I think it's always important to remember that, like music, movies take time. Like Knives said, some movies flow beautifully at a slow pace. It's really hard to pinpoint why the pacing in a movie is off, or why is completely right. It's also highly subjective, but after one watches many movies, I think one develops a sort of sense of what works and what doesn't. The same thing happens to filmmakers. As they get more experienced, they know how to pace their films better.

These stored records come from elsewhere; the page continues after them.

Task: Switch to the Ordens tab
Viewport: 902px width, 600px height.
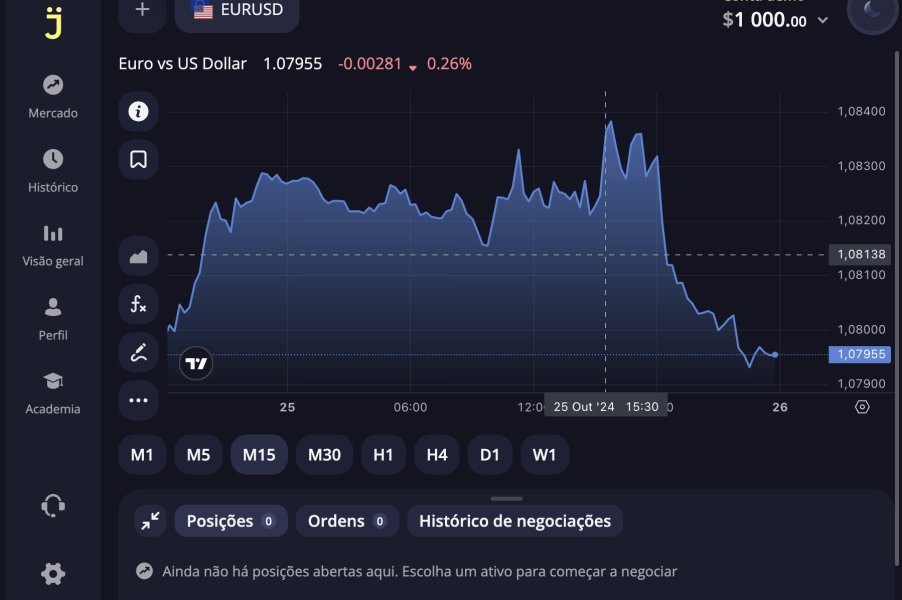Action: 347,521
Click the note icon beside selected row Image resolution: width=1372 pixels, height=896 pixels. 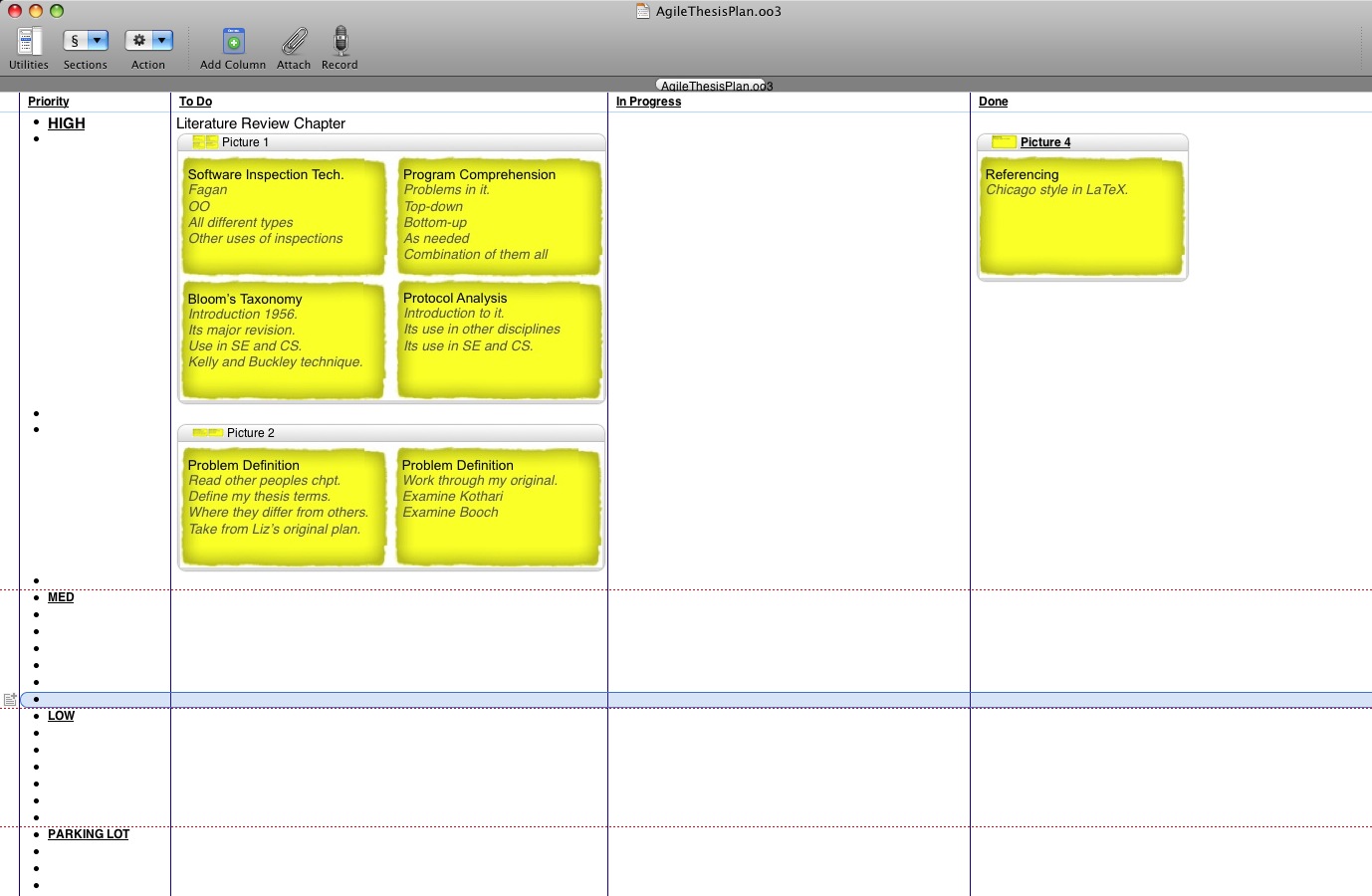(10, 700)
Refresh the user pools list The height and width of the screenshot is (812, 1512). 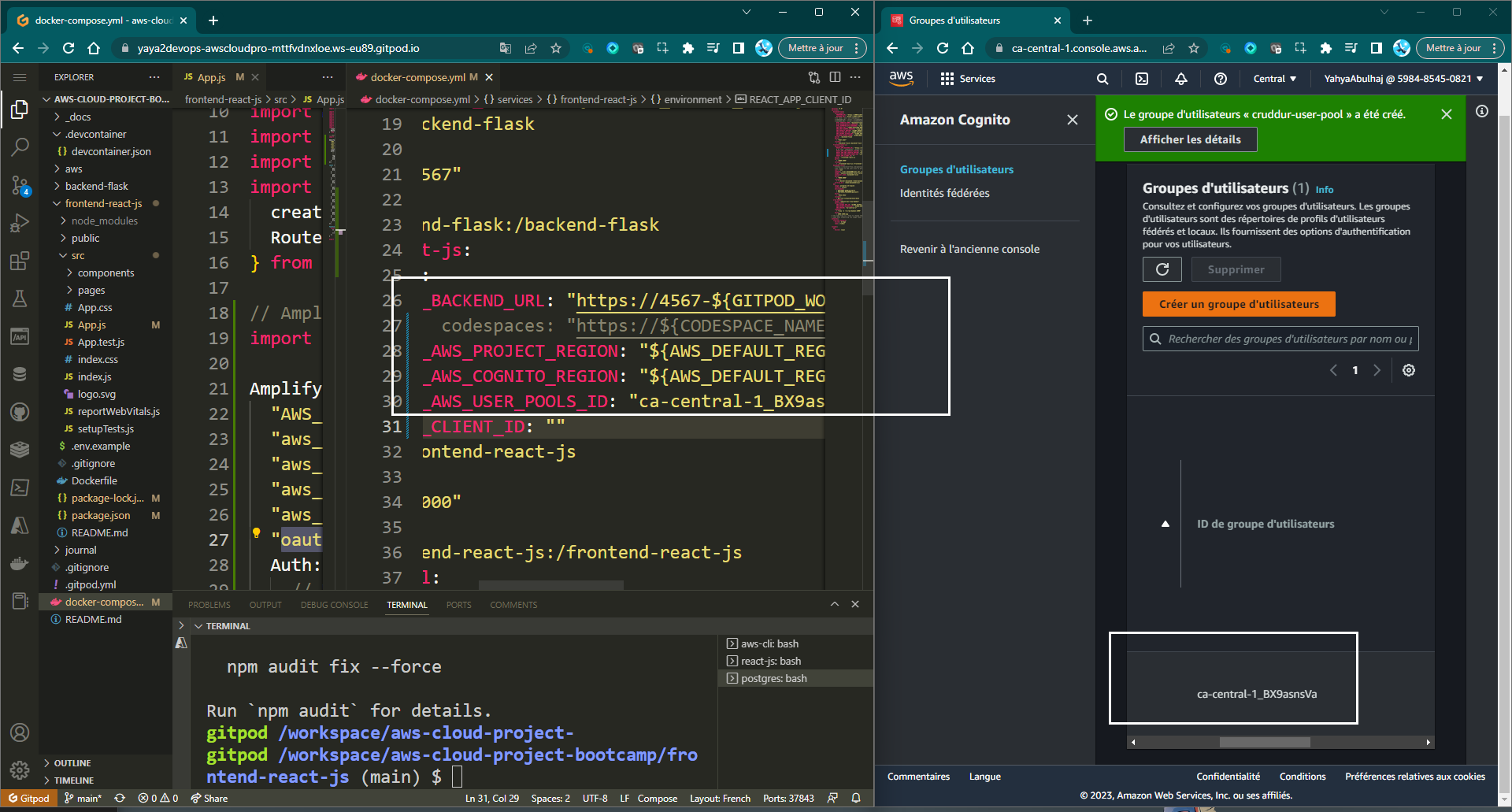pyautogui.click(x=1162, y=269)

For me, the best paced films (which are, in my mind, often the best films for me) are ones in which I become hypnotized by the unfolding of a story and don't feel forced into anything. I think that's why people say movies flow better than others. We like to be held by the hand in a film, not dragged by too quick for the story pacing. When we are dragged, we get lost and everything seems off. Conversely, when a movie moves slowly and there's not enough drama to sustain our interest and justify the slow rhythm, we get bored and we call the movie slow. I guess what I'm trying to say is that pacing involves a balance of many qualities, such as story, performance, and editing. Just like music, when all the notes work and harmonize together (and become dissonant when they need to, only to harmonize again in a satisfying manner) we sense that balance and call a movie well paced. The editing must feel appropriate to the story and vice versa. Whether this is done well or not is often a matter of opinion. Just like whether a piece of music works for us or not.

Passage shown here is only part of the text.